They look exactly equal to me, probably you had the sign inverted in one of them?
The link to the book at the bottom is broken.
Yes. Unfortunately, Bill’s work hasn’t been available for several years. You can find his projects page here, but the “list of publications” link is stale there as well. His most interesting paper is Efficient Convolution without Input Output Delay, which describes the basis for convolution reverbs. You should be able to get it through aes.org.
Very good blog! Thank you!
Thanks for wonderful blog, I am in process of reading every post in your archive.
I was wondering if you would please be so kind to send/upload Bill Gardner’s text you are referring to,
1. Bill Gardner’s article, “Efficient Convolution Without Input/Output Delay”
2. “Musical Applications of Microprocessors” by Hal Chamberlin, and Bill Gardner
I am trying to get that ‘gut feeling’ for digital filter (designing), this will be a lot of help.

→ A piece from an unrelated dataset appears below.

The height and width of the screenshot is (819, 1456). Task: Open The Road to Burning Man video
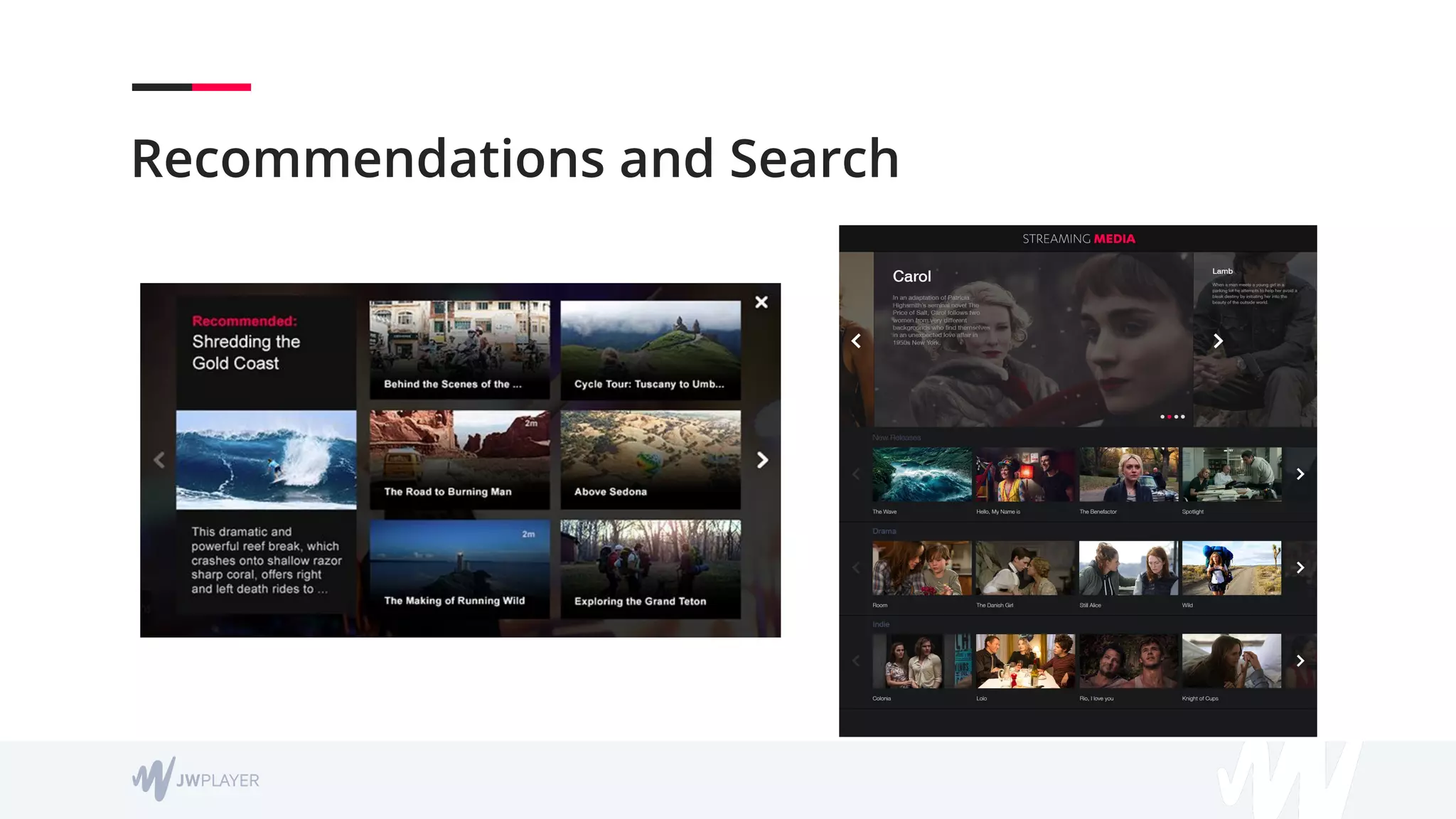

PS: I am asking just for ‘self-learning’, no commercial (or whatever they call it) violation is intended.
Musical Application of Microprocessors was first published in 1980 (there was a second edition, subsequently), so it’s not something that exists in pdf or online format.
The Bill Gardner paper…he had it online at one time, then pulled it, apparently, some years ago. However, I believe that there are other more recent papers that probably go into more detail than the original (look for “fast convolution” with variable block sizes)…Actually, I just did a search on “gardner efficient convolution without input/output delay” and the second link was a pdf of Gardner’s original paper.
This is a helpful post. Thanks.
Should it read “we need to perform n*m multiplications and additions” (rather than n+m)?
Nice catch after 22 years—thanks!